The attorneys argued that Manafort’s confinement at Warsaw, Virginia’s Northern Neck Regional Jail made it “effectively impossible” for him to prepare for his two separate upcoming criminal trials.

The former Trump campaign chairman’s bail was revoked in mid-June after he allegedly engaged in witness tampering while confined to house arrest. Manafort allegedly attempted to communicate with former business partners who helped coordinate his shady lobbying work in the Ukraine. A federal grand jury in Washington, D.C., convened by special counsel Robert Mueller, subsequently indicted Manafort for the alleged witness tampering. He already faced charges including failure to disclose foreign lobbying, money laundering, bank fraud and tax fraud.

Manafort has pleaded not guilty on all counts.

Washington D.C. District Judge Amy Berman Jackson said she could think of no other alternative than jail to ensure that Manafort would not commit crimes while awaiting trial.

Appealing that ruling in the U.S. Court of Appeals for the D.C. Circuit, Manafort’s lawyers said that Mueller’s team failed to provide sufficient evidence that their client engaged in obstruction of justice. His communications with his former business partners, they said, “were extremely limited.”

In its own Thursday filing, Mueller’s team opposed Manafort’s request for the “extraordinary relief” he seeks. Prosecutors noted that both they and the district court have “taken steps to minimize the impact” on Manafort’s trial preparation, offering to work with his attorneys on requests to house him in a more accessible facility.
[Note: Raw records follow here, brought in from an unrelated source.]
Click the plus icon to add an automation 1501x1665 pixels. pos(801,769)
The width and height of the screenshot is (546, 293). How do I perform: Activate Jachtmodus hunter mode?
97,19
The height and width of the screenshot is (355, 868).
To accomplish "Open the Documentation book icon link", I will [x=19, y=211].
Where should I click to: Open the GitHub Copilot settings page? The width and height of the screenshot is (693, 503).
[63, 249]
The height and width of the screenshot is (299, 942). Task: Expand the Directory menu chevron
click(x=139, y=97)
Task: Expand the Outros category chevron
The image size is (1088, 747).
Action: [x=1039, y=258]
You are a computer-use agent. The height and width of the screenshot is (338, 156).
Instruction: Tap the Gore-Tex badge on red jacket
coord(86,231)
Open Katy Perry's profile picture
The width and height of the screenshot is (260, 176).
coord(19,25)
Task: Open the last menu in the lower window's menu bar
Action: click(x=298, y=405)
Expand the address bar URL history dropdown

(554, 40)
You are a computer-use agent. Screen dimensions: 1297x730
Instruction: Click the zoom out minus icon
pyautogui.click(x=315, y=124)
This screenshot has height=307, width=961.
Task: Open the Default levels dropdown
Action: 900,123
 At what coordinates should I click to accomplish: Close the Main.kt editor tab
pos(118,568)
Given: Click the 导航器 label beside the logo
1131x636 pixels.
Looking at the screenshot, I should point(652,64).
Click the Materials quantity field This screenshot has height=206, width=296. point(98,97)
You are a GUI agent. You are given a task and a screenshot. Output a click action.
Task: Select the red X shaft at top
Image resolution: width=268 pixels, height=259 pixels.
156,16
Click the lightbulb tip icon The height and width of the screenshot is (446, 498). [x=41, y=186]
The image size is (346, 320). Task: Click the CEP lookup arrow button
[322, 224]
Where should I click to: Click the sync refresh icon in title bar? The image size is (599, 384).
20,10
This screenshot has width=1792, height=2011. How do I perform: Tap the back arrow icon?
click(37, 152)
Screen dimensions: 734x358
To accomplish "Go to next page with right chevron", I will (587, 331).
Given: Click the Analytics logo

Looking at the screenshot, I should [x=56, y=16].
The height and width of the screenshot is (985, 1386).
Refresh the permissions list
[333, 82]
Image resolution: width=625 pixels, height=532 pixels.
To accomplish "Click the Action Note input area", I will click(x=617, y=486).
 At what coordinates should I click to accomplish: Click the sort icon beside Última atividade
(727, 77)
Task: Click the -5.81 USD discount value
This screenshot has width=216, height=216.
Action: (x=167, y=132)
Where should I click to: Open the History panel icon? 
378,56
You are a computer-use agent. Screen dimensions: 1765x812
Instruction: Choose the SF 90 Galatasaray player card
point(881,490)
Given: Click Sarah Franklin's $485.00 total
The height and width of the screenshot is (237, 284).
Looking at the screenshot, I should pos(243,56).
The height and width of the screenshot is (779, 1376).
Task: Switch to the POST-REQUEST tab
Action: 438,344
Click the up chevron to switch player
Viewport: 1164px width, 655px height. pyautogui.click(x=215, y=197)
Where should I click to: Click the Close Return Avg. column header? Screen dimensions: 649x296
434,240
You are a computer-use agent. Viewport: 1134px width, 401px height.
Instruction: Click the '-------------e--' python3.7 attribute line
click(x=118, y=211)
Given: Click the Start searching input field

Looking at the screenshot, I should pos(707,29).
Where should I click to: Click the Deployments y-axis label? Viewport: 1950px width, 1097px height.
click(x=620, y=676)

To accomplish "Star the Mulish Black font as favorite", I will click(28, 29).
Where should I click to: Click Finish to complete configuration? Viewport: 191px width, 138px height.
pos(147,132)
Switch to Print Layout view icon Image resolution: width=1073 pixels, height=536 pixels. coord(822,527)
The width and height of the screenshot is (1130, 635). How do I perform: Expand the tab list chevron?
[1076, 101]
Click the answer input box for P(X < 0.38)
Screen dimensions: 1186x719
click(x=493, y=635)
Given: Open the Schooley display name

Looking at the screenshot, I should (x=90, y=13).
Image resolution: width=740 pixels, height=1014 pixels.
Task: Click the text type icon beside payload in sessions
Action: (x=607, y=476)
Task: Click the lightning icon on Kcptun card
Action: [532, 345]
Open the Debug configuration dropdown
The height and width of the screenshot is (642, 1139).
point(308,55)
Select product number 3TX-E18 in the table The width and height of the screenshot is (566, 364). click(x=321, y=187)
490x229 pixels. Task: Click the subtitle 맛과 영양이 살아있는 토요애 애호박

Mueller also said these difficulties were common to all “defendants incarcerated pending trial.”

Prosecutors also rejected the argument that they did not adequately prove that Manafort was improperly contacting potential witnesses.

Manafort’s trial in the DC case is set to begin Sept. 17. His separate case in the Eastern District of Virginia on charges including bank fraud and filing false tax returns is scheduled for trial on July 25.